Exercise directions:
The lines below that include the word "dropdown" are to be reported.

Stored data entries:
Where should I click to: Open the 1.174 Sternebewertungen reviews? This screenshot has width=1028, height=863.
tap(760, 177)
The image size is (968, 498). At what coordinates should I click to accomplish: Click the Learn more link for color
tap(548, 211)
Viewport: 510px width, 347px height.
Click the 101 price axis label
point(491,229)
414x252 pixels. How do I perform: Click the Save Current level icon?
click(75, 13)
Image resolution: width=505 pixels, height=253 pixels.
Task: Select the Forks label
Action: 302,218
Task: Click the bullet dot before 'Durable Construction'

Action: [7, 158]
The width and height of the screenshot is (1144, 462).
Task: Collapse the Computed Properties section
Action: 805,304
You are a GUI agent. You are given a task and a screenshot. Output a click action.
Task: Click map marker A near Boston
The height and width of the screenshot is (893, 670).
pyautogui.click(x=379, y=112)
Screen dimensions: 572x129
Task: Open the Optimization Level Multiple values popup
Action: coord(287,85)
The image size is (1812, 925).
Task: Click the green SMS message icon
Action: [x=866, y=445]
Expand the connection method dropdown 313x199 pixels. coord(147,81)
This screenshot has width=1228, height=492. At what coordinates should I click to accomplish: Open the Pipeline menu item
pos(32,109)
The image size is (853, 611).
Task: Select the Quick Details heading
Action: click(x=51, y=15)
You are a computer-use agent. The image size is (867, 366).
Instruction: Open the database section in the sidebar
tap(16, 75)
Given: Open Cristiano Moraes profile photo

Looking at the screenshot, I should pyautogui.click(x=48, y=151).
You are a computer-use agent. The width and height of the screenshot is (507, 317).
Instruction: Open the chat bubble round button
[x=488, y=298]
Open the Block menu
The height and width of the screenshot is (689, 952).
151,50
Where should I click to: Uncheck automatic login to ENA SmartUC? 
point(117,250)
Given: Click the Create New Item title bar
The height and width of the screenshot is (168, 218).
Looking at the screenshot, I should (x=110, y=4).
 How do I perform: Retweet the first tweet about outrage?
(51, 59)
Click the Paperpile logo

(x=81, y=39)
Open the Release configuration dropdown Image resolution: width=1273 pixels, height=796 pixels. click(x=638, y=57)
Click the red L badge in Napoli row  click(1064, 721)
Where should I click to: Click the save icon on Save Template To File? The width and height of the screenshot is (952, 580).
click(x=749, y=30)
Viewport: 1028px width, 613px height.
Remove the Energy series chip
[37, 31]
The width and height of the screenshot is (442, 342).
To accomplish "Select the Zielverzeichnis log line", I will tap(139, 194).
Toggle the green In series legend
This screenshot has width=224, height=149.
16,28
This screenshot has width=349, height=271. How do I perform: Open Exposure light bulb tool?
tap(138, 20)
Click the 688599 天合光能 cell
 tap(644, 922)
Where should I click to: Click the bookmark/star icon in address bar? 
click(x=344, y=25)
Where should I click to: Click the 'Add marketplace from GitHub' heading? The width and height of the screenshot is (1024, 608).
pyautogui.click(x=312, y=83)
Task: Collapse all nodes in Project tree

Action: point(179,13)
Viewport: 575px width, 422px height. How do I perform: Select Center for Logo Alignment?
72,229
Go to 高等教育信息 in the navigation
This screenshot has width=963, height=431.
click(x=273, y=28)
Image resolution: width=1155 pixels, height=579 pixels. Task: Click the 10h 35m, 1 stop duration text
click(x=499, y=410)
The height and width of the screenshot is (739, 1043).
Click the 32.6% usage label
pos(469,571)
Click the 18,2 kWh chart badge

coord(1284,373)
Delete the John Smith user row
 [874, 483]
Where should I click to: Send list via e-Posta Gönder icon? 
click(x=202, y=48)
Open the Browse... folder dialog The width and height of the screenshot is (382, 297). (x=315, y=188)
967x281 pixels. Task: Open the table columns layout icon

Response to the task:
Expand the connection method dropdown 313x199 pixels. coord(147,81)
Open the Release configuration dropdown Image resolution: width=1273 pixels, height=796 pixels. click(x=638, y=57)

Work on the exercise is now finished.